Hint:Recall the expression for the Young’s modulus and express the elongation produced in the both rods separately. The change in the length of the composite rod is equal to the sum of elongation of the respective lengths of the rod. Substitute the elongations of the both lengths and determine the net elongation of the composite rod.

Formula used:
$$Y={\displaystyle \frac{Fl}{A\mathrm{\Delta }l}}$$
Here, F is the applied force, l is the original length of the rod, A is the cross-sectional area of the rod and $$\mathrm{\Delta }l$$ is the change in the length of the rod.

Complete step by step answer:
We assume there is a small elongation $$\delta l_1$$ in the rod of length $$l_1$$ and $$\delta l_2$$ is the small elongation in the rod of length $$l_2$$ by the application of applied force F.
We have the expression for the Young’s modulus is,
$$Y={\displaystyle \frac{Fl}{A\mathrm{\Delta }l}}$$
Here, F is the applied force, l is the original length of the rod, A is the cross-sectional area of the rod and $$\mathrm{\Delta }l$$ is the change in the length of the rod.

We can express the small elongation produced in the rod of length $$l_1$$using the above equation as,
$$\delta l_1={\displaystyle \frac{F{l}_1}{A{Y}_1}}$$ …… (1)
We can also express the small elongation produced in the rod of length $$l_2$$using the above equation as,
$$\delta l_2={\displaystyle \frac{F{l}_2}{A{Y}_2}}$$ …… (2)
These small elongations in the lengths $$l_1$$ and $$l_2$$ will entirely contribute to change in the length of the composite rod.
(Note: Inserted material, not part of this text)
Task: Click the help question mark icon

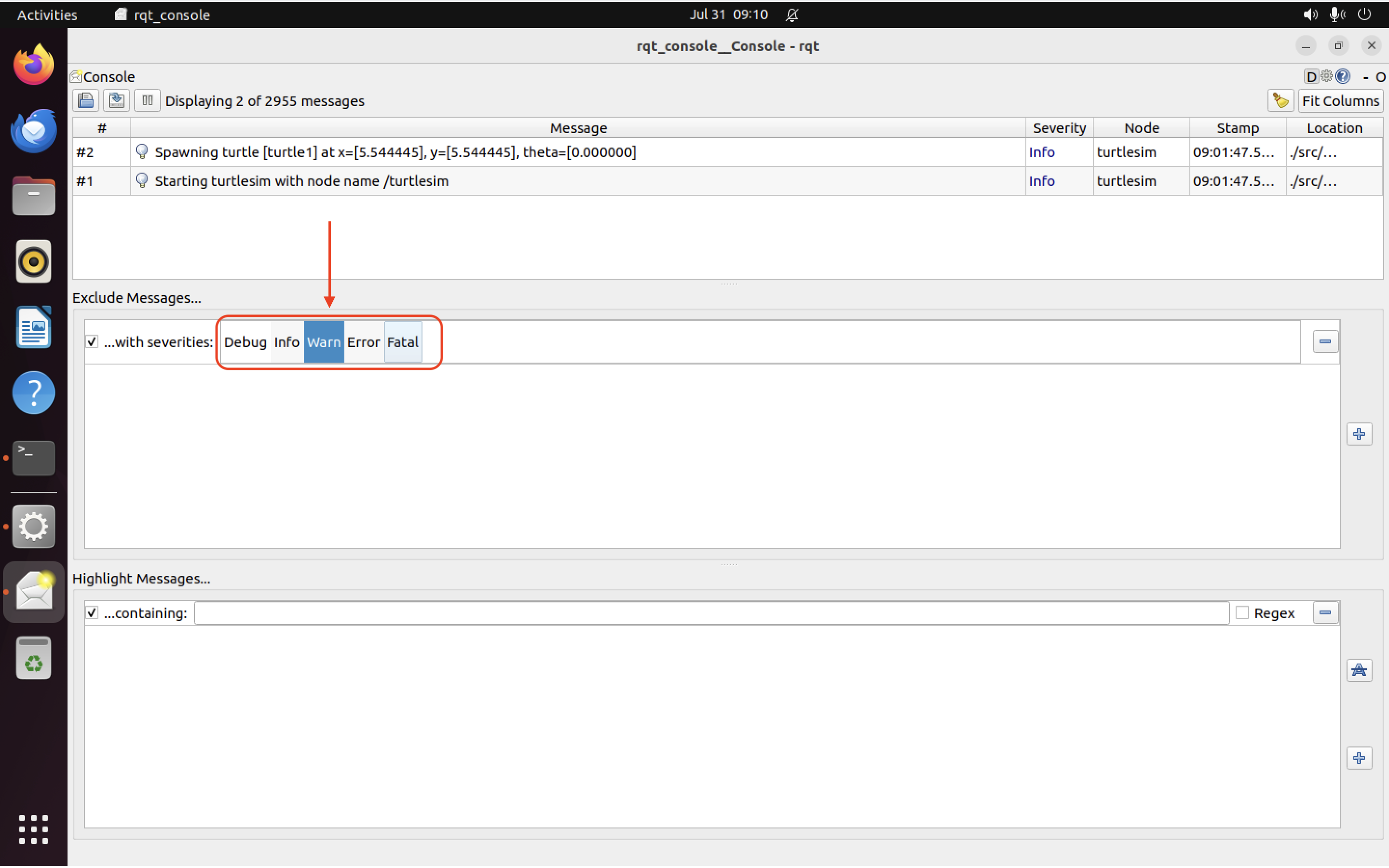Action: point(1343,76)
The change in the length of the composite rod is,
$$\mathrm{\Delta }l=\delta l_1+\delta l_2$$
Using equation (1) and (2) in the above equation, we get,
$$\mathrm{\Delta }l={\displaystyle \frac{F{l}_1}{A{Y}_1}}+{\displaystyle \frac{F{l}_2}{A{Y}_2}}$$
$$\therefore \mathrm{\Delta }l={\displaystyle \frac{F}{A}}\left({\displaystyle \frac{l_1}{Y_1}}+{\displaystyle \frac{l_2}{Y_2}}\right)$$

So, the correct answer is option B.

Note:The composite rod is formed by joining the two metal rods of different materials. The Young’s modulus depends on the property of the material and therefore, the Young’s modulus is different for the two rods. The elongation produced in the rod depends on the Young’s modulus of the rod and therefore, the elongation is different for the two rods.